Deng Yun, Nielsen Rasmus, Song Yun S
Center for Computational Biology, University of California, Berkeley, CA, USA.
Department of Statistics, University of California, Berkeley, CA, USA.
Nat Genet. 2025 Sep 8. doi: 10.1038/s41588-025-02317-9.

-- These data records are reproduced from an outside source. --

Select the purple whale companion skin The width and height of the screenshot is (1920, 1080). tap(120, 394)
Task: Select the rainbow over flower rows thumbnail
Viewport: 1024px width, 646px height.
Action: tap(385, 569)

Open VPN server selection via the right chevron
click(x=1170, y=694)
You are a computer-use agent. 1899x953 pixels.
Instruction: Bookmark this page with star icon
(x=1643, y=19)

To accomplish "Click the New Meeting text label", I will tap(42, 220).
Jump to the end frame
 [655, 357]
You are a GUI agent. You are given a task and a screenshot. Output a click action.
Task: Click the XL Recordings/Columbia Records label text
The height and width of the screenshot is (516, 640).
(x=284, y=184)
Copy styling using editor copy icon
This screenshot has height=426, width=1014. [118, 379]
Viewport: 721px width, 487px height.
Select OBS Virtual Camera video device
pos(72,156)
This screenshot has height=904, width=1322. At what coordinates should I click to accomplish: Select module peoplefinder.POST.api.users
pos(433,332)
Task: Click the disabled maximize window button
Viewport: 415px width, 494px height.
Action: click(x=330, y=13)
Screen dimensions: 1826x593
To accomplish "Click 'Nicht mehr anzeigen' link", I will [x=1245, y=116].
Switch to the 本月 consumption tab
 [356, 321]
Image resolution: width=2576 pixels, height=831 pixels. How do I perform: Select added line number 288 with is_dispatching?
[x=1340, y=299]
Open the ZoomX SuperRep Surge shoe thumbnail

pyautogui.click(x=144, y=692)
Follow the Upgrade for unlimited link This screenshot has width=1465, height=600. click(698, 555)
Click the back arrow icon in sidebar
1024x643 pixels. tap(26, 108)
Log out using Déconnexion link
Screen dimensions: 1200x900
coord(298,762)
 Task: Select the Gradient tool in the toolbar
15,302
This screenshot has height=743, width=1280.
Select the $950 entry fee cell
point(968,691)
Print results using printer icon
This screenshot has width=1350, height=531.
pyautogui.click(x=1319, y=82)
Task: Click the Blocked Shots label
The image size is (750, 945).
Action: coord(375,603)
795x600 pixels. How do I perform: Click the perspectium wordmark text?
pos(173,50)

The Ancestral Recombination Graph (ARG), which describes the genealogical history of a sample of genomes, is a vital tool in population genomics and biomedical research. Recent advancements have substantially increased ARG reconstruction scalability, but they rely on approximations that can reduce accuracy, especially under model misspecification. Moreover, they reconstruct only a single ARG topology and cannot quantify the considerable uncertainty associated with ARG inferences. Here, to address these challenges, we introduce SINGER (sampling and inferring of genealogies with recombination), a method that accelerates ARG sampling from the posterior distribution by two orders of magnitude, enabling accurate inference and uncertainty quantification for hundreds of whole-genome sequences. Through extensive simulations, we demonstrate SINGER's enhanced accuracy and robustness to model misspecification compared to existing methods. We demonstrate the utility of SINGER by applying it to individuals of British and African descent within the 1000 Genomes Project, identifying signals of population differentiation, archaic introgression and strong support for ancient polymorphism in the human leukocyte antigen region shared across primates.
祖先重组图(ARG)描述了一组基因组样本的谱系历史,是群体基因组学和生物医学研究中的重要工具。最近的进展显著提高了ARG重建的可扩展性,但它们依赖于近似方法,这可能会降低准确性,尤其是在模型设定错误的情况下。此外,它们只重建单一的ARG拓扑结构,无法量化与ARG推断相关的巨大不确定性。在这里,为应对这些挑战,我们引入了SINGER(带重组的谱系抽样与推断),这是一种将从后验分布中进行ARG抽样的速度提高两个数量级的方法,能够对数百个全基因组序列进行准确推断和不确定性量化。通过广泛的模拟,我们证明了与现有方法相比,SINGER在模型设定错误情况下具有更高的准确性和稳健性。我们将SINGER应用于千人基因组计划中英国和非洲裔个体,展示了它的实用性,识别出了群体分化信号、古老基因渗入以及对灵长类动物共有的人类白细胞抗原区域中古代多态性的有力支持。